On Wednesday, August 05, 2015 12:47:58 PM Alan McKinnon wrote:
> On 05/08/2015 10:18, Fernando Rodriguez wrote:
> >>> > > In this context does '&hostname' mean a-pointer-to-a-pointer-to-the-
> >>> > > charstring we actually need?
> >>> > > 
> >>> > > Doesn't this code seem needlessly complicated?
> >>> > > 
> >>> > > <okay, screed over, thanks for listening>
> >>> > > 
> >>> > > Somewhere I read that there was really only *one* java program ever
> >>> > > written, and every subsequent java program was written by
> >>> > > cut-and-paste
> >>> > > from the first one.
> >>> > > 
> >>> > > Is that how professional developers learn the art of programming?
> 
> Looking back 12 months to some former colleagues, that is *exactly* how
> the Java ecosystem works. I haven't seen anyone write Java from scratch
> in *years* now, all of them seem to twiddle little bits inside some huge
> framework and have zero concept about what is going on.

Only 12 months?
Most IDEs and/or frameworks basically set up everything and just add bits like 
"// Write your code here"
Problems start when these ama...eerh... programmers put there code in other 
locations...

> So you get anomolies like a giant payroll/compensation/commission
> reporting tool thingamagic from Oracle that does everything imaginable
> about sales commissions, except actually report on them. True fax - ask
> my wife

Don't need to ask her, seen it with my own eyes...

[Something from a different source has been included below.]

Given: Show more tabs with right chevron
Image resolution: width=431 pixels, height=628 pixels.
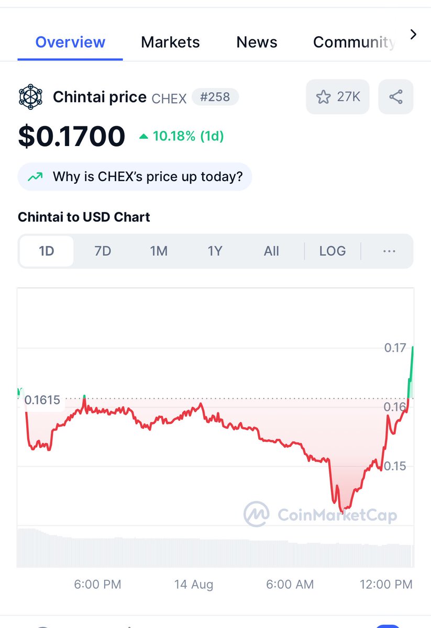Looking at the screenshot, I should pos(413,35).
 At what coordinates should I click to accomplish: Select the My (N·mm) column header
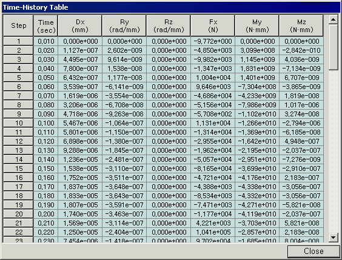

It keeps amazing me that the software actually does work most of the time.

> > That's how you write bugs :) There's nothing wrong with it if you take the
> > take to understand what it's doing but it's too often done blindly.
> > 
> >>> > > I really would like to hear your opinions on that question because I
> >>> > > feel it's an important topic.
> 
> Much of what makes programming work has been dumbed down in recent years
> so that employable persons without imagination[1] can have jobs and do
> something useful. I'm reminded of an old saw about PHP:
> 
> The nice thing about php is it let's everyone and their dog write code.
> The bad thing about php is that they do.

Couldn't find that particular quote, but the following page should be required 
study for everyone starting with programming. (It's for PHP, but should work 
for ALL languages):
http://code.tutsplus.com/tutorials/why-youre-a-bad-php-programmer--net-18384


> I suppose there's a place for that kind of thing, a lot of corporate
> systems are mostly boilerplate where a huge framework (and equally huge
> expensive over-specced hardware) gets the job done.

Well, when you have a big rocketbooster for propulsion, why not build a car 
from solid rock without wheels?

> The thing that
> really changes is the exact calculations in the business-logic
> middleware layer, someone else did the heavy lifting of joining all the
> modules together to resemble the real-world workflow.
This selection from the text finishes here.